PM-KUSUM scheme benefits:
- The scheme will open a stable and continuous source of income to the rural land owners for a period of 25 years by utilisation of their dry/uncultivable land.
- Cultivated fields are chosen for setting up solar power project, the farmers could continue to grow crops as the solar panels are to be set up above a minimum height.
- Scheme would ensure that sufficient local solar/ other renewable energy-based power is available for feeding rural load centres and agriculture pump-set loads, which require power mostly during the day time.

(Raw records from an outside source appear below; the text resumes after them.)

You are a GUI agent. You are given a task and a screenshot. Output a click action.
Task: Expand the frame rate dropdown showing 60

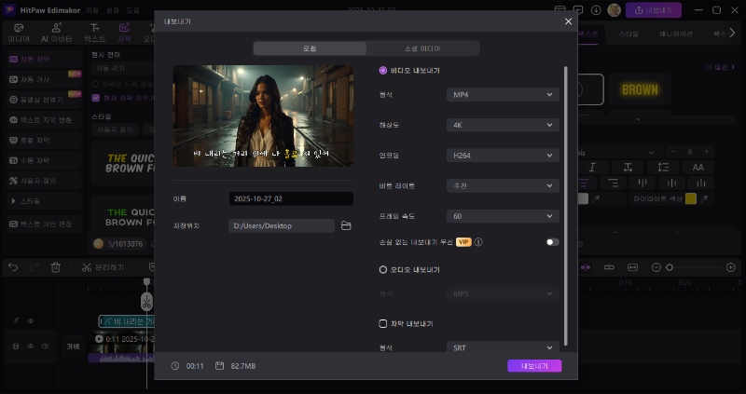click(502, 215)
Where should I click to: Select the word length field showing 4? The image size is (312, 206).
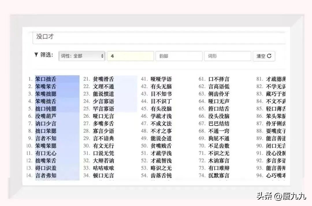pos(130,56)
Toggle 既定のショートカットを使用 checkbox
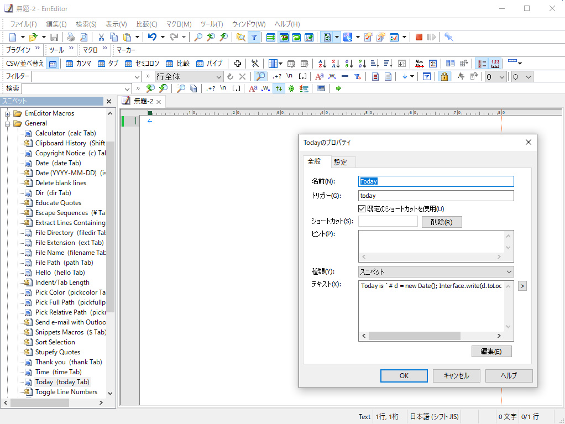The image size is (565, 424). pos(362,209)
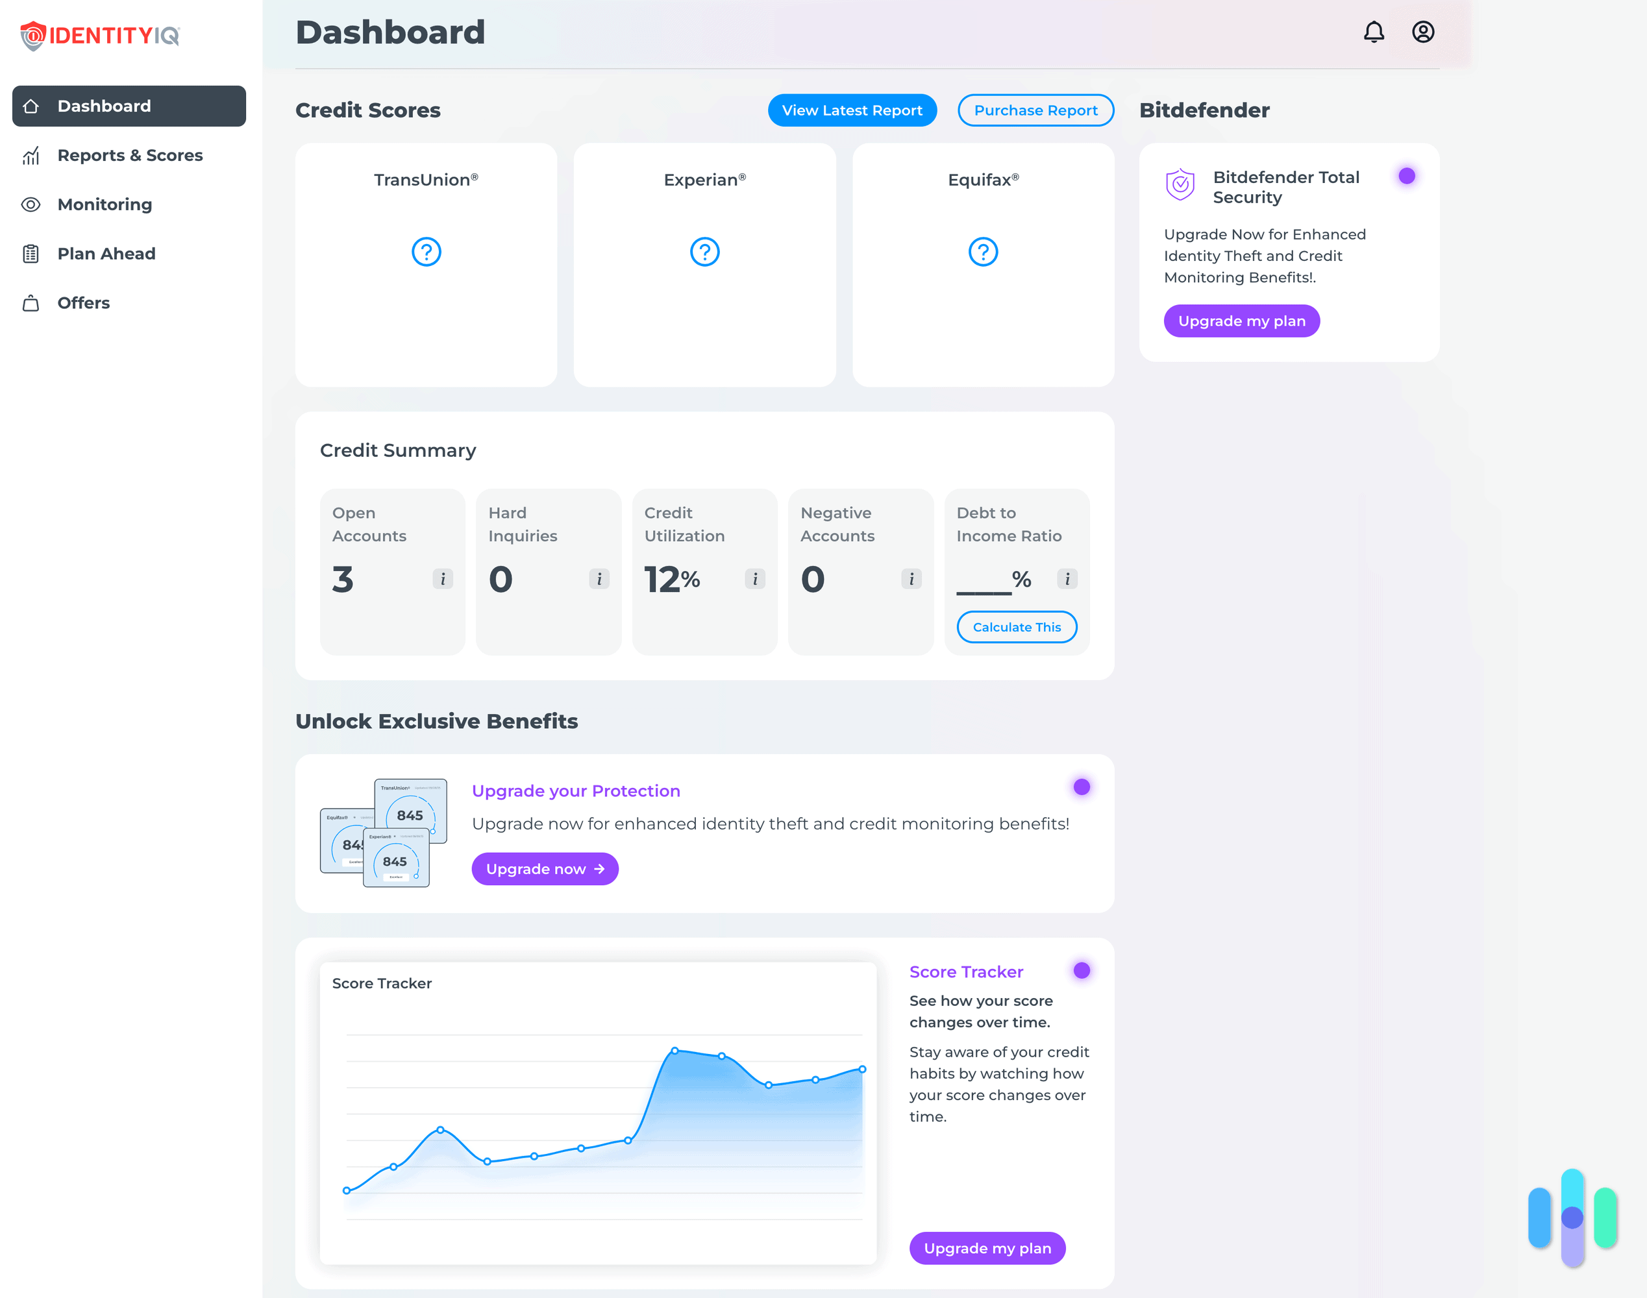Click info icon next to Open Accounts
This screenshot has width=1647, height=1298.
pos(444,579)
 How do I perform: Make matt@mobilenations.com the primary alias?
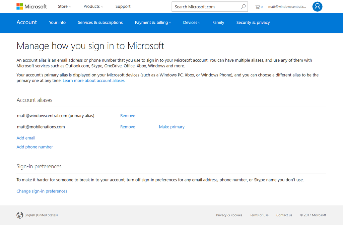pos(172,127)
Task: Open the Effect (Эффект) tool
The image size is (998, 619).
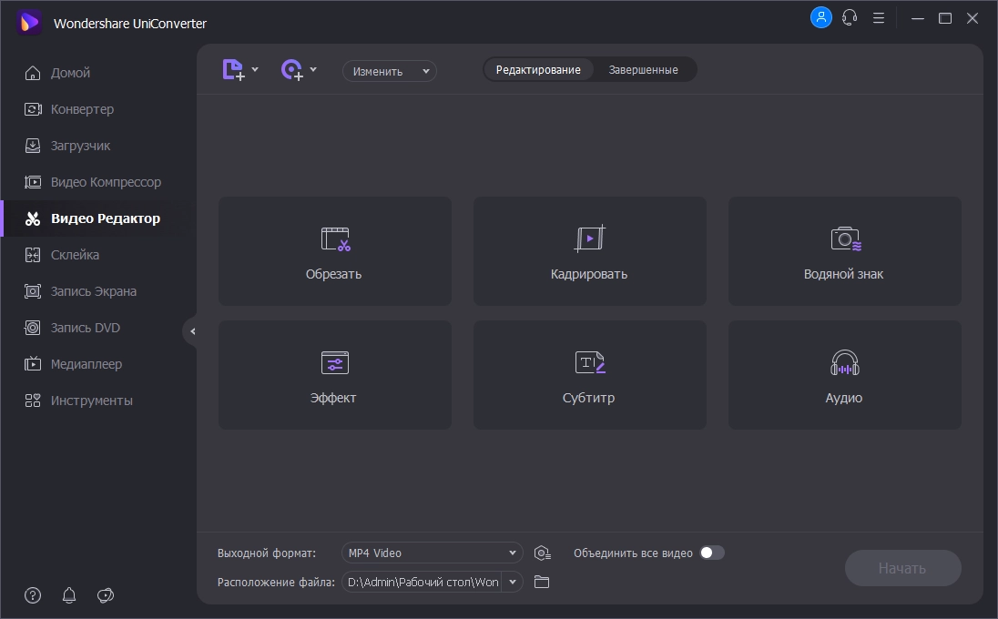Action: point(334,375)
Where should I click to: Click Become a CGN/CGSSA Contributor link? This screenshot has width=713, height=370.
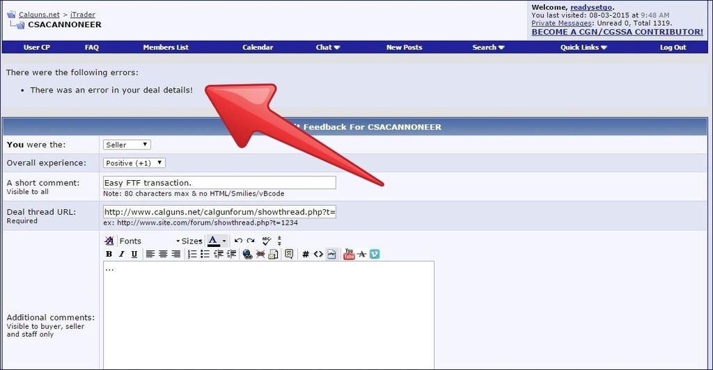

- As these power plants will be located closer to the agriculture loads or to electrical substations in a decentralized manner, it will result in reduced Transmission losses for STUs and DISCOMS.
- The solar pumps will save the expenditure incurred on diesel for running diesel pump and provide the farmers a reliable source of irrigation through solar pump apart from preventing harmful pollution from running diesel pump.
Sounds brilliant, but success lies in implementation:
- Consensus between the Centre and States is the key to the success of this decentralised solar power scheme.
- Any reform in India’s power space cannot take place unless there is consensus between the Centre, States and stakeholders. Till then, it will be like a half-baked cake.
- According to the Ministry, India has 30 million agriculture pumps, of which, 22 million are electric and eight million are diesel operated.
- Electricity for agriculture is highly subsidised and is often termed as the main cause for rapid groundwater depletion and poor financial position of DISCOMs.
- Annual electricity consumption for agriculture is around 200 billion units, which is 18 per cent of total electricity consumption.
- Covid-19 did slow the progress during first half of 2020-21, but now its on track again.
- For effective implementation and serious participation by stakeholders, the scheme should be more attractive in terms of benchmark prices in view of the challenges on account of higher costs of implementation and comprehensive maintenance.
The Scheme will have substantial environmental impact in terms of savings of CO2 emissions.
All three components of the Scheme combined together are likely to result in saving of about 27 million tonnes of CO2 emission per annum.
Further, Component-B of the Scheme on standalone solar pumps may result in saving of 1.2 billion litters of diesel per annum and associated savings in the foreign exchange due to reduction of import of crude oil.
The scheme has direct employment potential. Besides increasing self-employment, the proposal is likely to generate employment opportunity equivalent to 6.31 lakh job years for skilled and unskilled workers.